R·onde·s
Ça tourne !
C’est une figure ancestrale, sinon universelle, de la danse. Alors, peut-on réinventer la ronde ? Voici en tout cas le nouveau défi de Pierre Rigal. Chorégraphe parmi les plus courus, révélé avec des pièces à l’énergie débordante, flirtant avec le cirque, le Toulousain présente à Douai une œuvre festive et participative.
Comme un symbole, l’idée lui est venue dans un collège, où il effectuait une intervention pédagogique.

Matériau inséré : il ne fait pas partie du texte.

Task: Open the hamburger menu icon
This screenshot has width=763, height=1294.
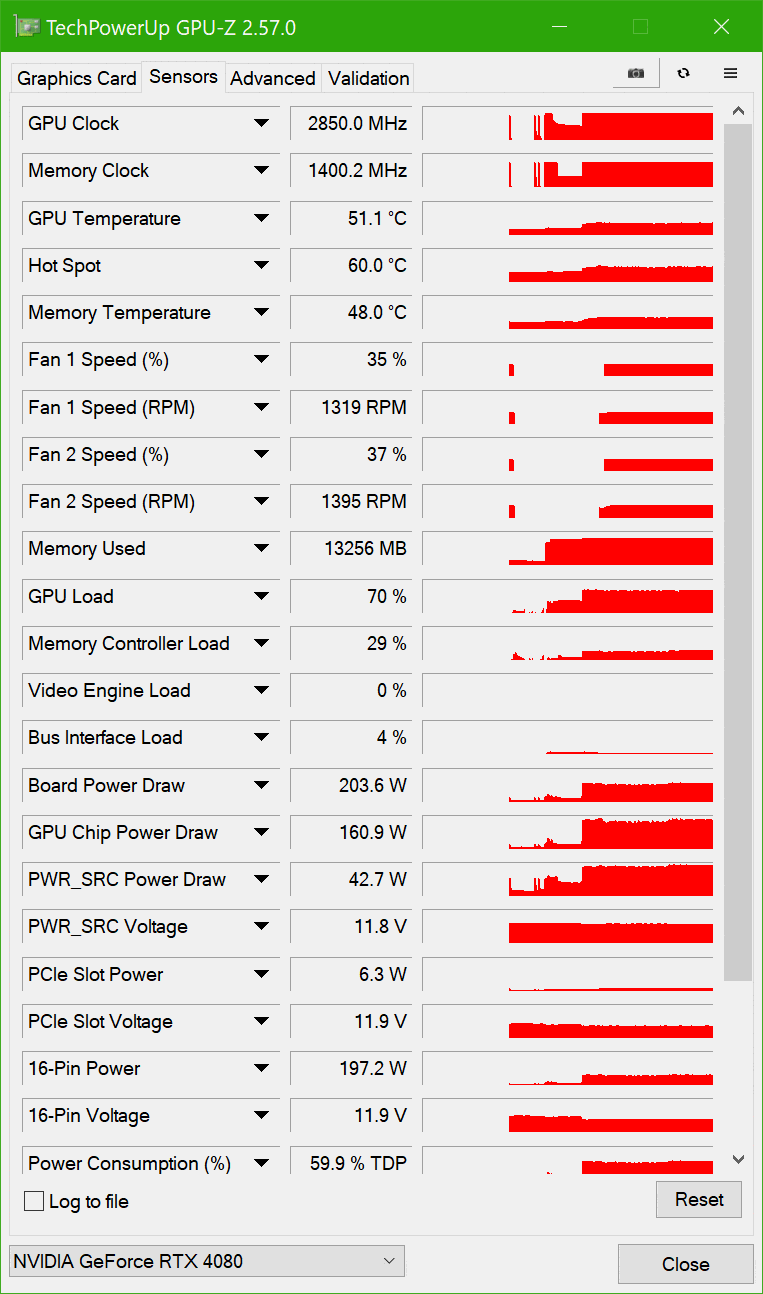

En effet, quoi de plus enfantin et spontané qu’une ronde ? Certes, le motif est simple, mais d’une richesse infinie. Il offre la possibilité d’une multitude de gestes à l’unisson et, en filigrane, une belle allégorie de la solidarité, de ce rapport de l’individu au collectif, où chaque mouvement se répercute sur le groupe. « Comme une société humaine en miniature », observe le chorégraphe. Sur scène, huit interprètes apparaissent sous un châle dissimulant leur visage, tandis que résonnent les accords d’une transe mélodieuse et un chant envoûtant. Cette farandole prend d’abord les allures d’un rituel chamanique… Puis très vite, des figures géométriques se mettent en place. Impeccablement synchronisés, les gestes se complexifient, deviennent de plus en plus acrobatiques. Les danseurs et danseuses se tiennent par le bras ou se séparent, virevoltent ou tournoient sans jamais briser l’harmonie du groupe, ni se départir d’une indéniable ferveur. Cette implacable circonvolution évoquera alors le ballet parfait des atomes ou des planètes, avant de s’ouvrir au public, au fil d’un spectacle… rondement mené.